LEONARDO A. QUISUMBING
Associate Justice
Chairperson

CERTIFICATION

Pursuant to Section 13, Article VIII of the Constitution, and the Division
Chairperson’s Attestation, I certify that the conclusions in the above Decision had
been reached in consultation before the case was assigned to the writer of the
opinion of the Court’s Division.

REYNATO S. PUNO
Chief Justice
[1]
Rollo, pp. 25-38.
[2]
Id. at 39-41.
[3]
Id. at 42-47.
[4]
Id. at 73-111.
[5]
Id. at 112-115.
[6]
Id. at 75-78.
[7]
Id. at 202.
[8]
Id. at 118-119.
[9]
Id. at 215-219.
[10]
Id. at 42-47.
[11]
Id. at 48.
[12]
Id. at 8, 14 & 18, respectively.
[13]
G.R. No. 148267, August 8, 2002, 387 SCRA 128.
[14]
Id. at 138-141.
[15]
G.R. No. 134030, April 25, 2006, 488 SCRA 126, 133.
[16]
Rollo, p. 90.
[17]
Id. at 44.
[18]
Id. at 31.
[19]
Id. at 32.
[20]
Id. at 150-273.
[21]
BF Corporation v.
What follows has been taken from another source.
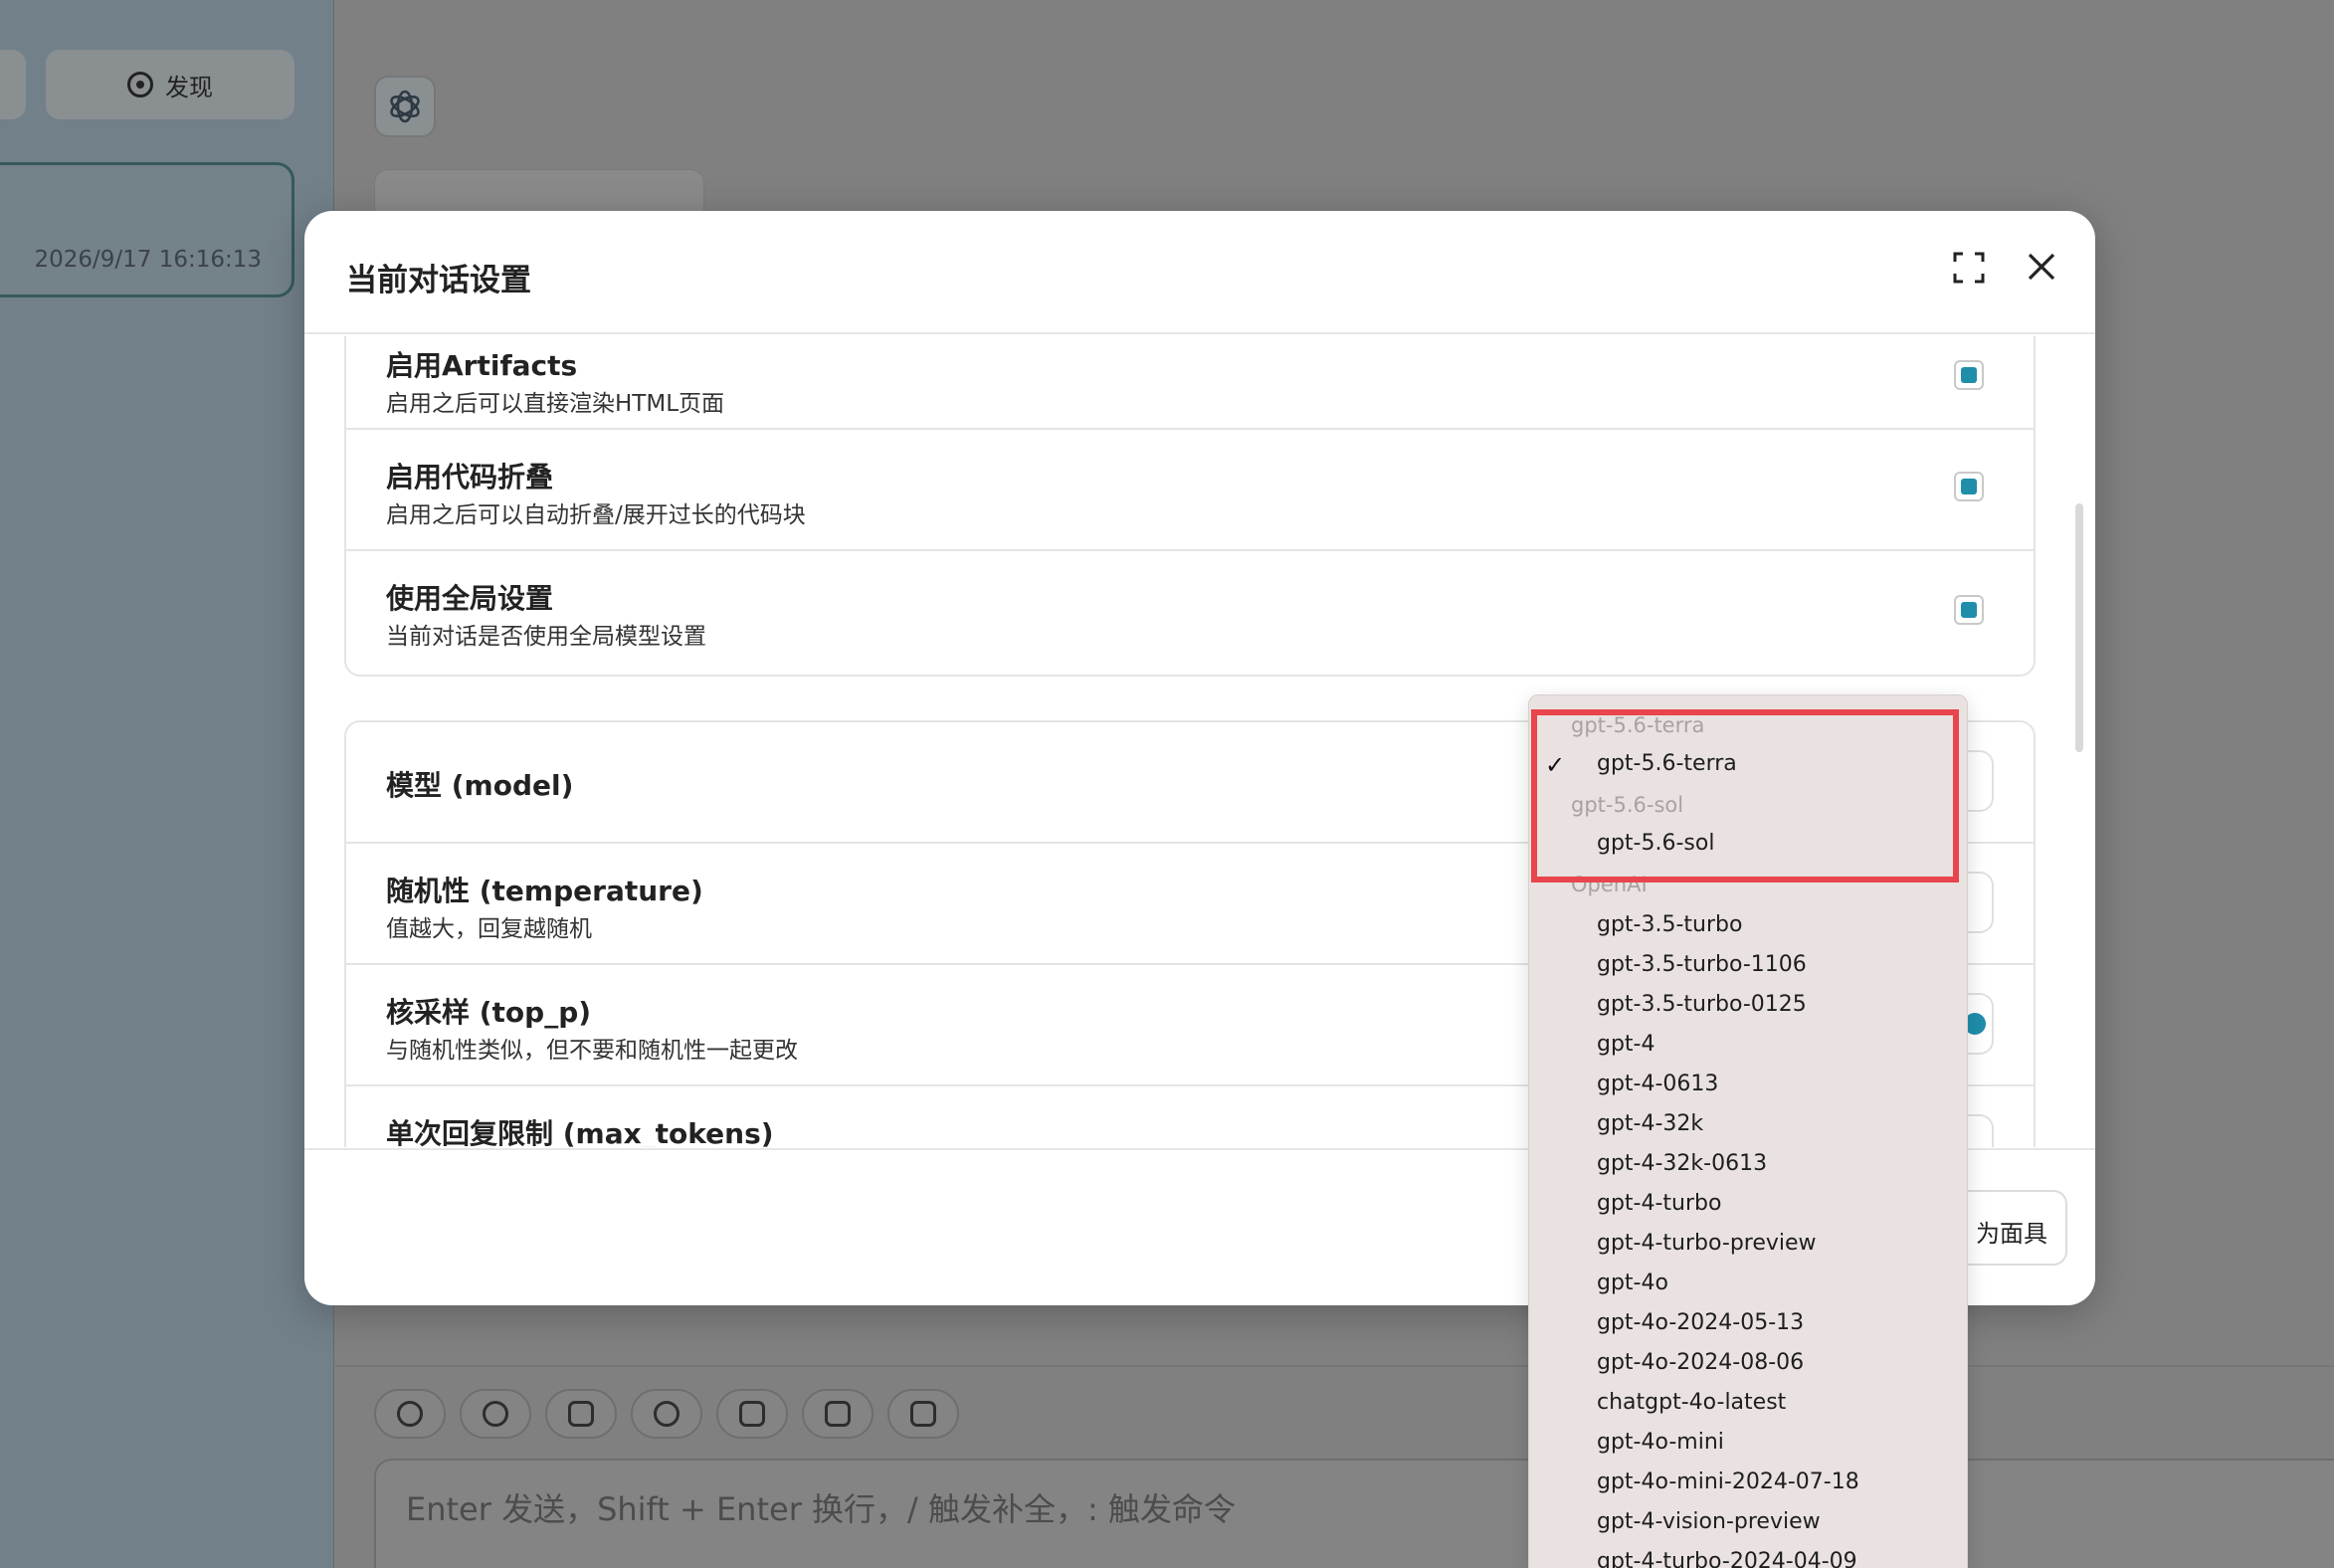  Describe the element at coordinates (405, 106) in the screenshot. I see `openai-logo-icon` at that location.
CA, G.R. No. 120105, March 27, 1998, 288 SCRA 267; Puromines v. CA, G.R. No.
91228, March 22, 1993, 220 SCRA 281; General Insurance and Surety Corporation v. Union Insurance Society of
Canton, et al., G.R. Nos. 30475-76, November 22, 1989, 179 SCRA 530; Gascon v. Arroyo, G.R. No. 78389,
October 16, 1989, 178 SCRA 582; Bengson v. Chan, No. L-27283, July 29, 1977, 78 SCRA 113; Mindanao
Portland Cement Corporation v. McDonough Construction Company ofFlorida, No. L-23390, April 24, 1967, 19
SCRA 808.
[22]
Supra at 285.
[23]
G.R. No. 140960, January 20, 2003, 395 SCRA 451, 457-458.
[24]
Rollo, p. 90.
[25]
Chan v. CA, G.R. No. 147999, February 27, 2004, 424 SCRA 127, 134.
[26]
CIVIL CODE, Arts. 1159 & 1308.
[27]
G.R. No. 116960, April 2, 1996, 256 SCRA 84, 89.
[28]
G.R. No. 138088, January 23, 2006, 479 SCRA 404, 412-413.